Methinks the explanation is so much simpler. It’s psychological, see. Females basically resent having to share their worshipers with competing deities. In a secular relationship, any such weird love triangles are eliminated. :smiley:

R.

Another point to ponder is that in religious marriages women are required to be the subordinate, secular relationships tend to have a more balanced viewpoint on the word “partnership” which makes a big difference in how the female in the marriage sees herself and the role she plays.

Most women in long term marriages with kiddies get utterly fed up with being the dog in the relationship, having to be mommy, sex goddess and have a full time job on top of that and the poor bloke in the relationship are usually quite gobsmacked when she packs her stuff and leaves.

I’m of-course comparing my first (religious) marriage to my second (secular) relationship and there is a stark difference in how I’m treated now.
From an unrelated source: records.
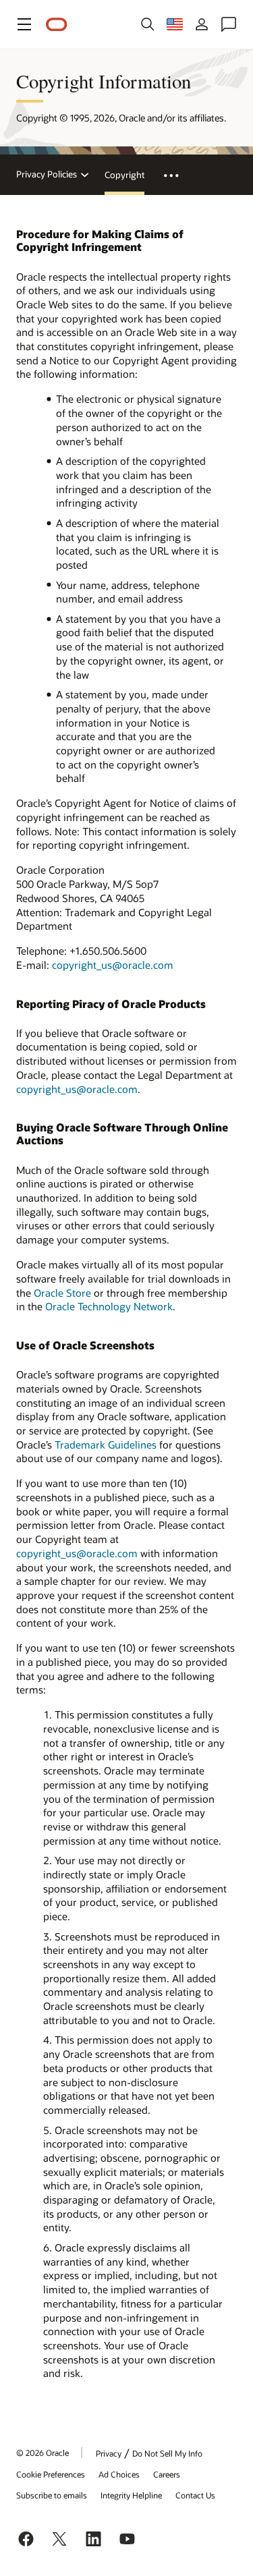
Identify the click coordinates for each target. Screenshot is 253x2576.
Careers (166, 2474)
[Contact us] (229, 24)
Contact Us (195, 2495)
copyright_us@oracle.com (112, 965)
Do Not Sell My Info (167, 2453)
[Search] (148, 24)
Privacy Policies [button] (46, 174)
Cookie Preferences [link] (50, 2474)
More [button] (179, 175)
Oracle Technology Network (109, 1306)
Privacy (108, 2453)
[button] (24, 24)
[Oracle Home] (56, 24)
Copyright (124, 174)
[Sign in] (202, 24)
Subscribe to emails (51, 2495)
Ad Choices (119, 2474)
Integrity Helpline (131, 2495)
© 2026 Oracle (42, 2452)
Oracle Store (62, 1292)
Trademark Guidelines (106, 1444)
My ex is by no means a bad man, but he expected me to do as I’m told and I was exhausted for most of the 9 years I spent with him, now I can rely on my man to pick up the slack without asking and without him being annoyed with me because he needs to cook his own supper…

While we’re wildly speculating (and ya know I love me som’ wild specumalation sooon): My observation is that xtian couples are trying much harder to fit the fairytale mould.

  1. They meet “the one” - digression: they believe in “the one” to begin with, which I think is also central to the problem - and have this nicely planned-out set of steps they must complete in order to cement “the one” as “the one”. This is not about anyone’s wants or needs, it’s about walking a path, come hell or high water.

  2. They’re pressured to commit quicker than they should. Wanna have sex? Well you really shouldn’t before you get married. Moving IN together? But, you’re not married! YOU SLEPT WHERE?!

Heck, even skeptics have to burden under (2) - I submit as proof posts from my facebook wall by fellow skeptics. Except you can’t access them, because they’re private. IMHO The difference is we don’t care, or at least, care much less.

  1. Comes somewhat from my thoughts about polyamourism a while ago: Less jealousy. I know I speak for myself, but I think as a skeptic I’m far less likely to think that since I’m attracted to person Y I should immediately dump S/O X, since this clearly means they’re not “the one”. I’m also far less likely to judge S/O X for liking person Z, because I realise it’s just natural and it does not mean they no longer love me.

  2. In fact, I’m far less likely to be judgemental about pretty much anything. “Oh you like girls too… awesome”. “You don’t agree with me about something? well I can see your point”. “Oooh now that does sound kinky”. None of that “YOU THINK GAYS DON’T GO TO HELL??! WHAT KIND OF PERSON ARE YOU?!” stuff can develop.

  3. And, as Faerie says, I’m also much more likely to do the dishes, share chores equally, and so on.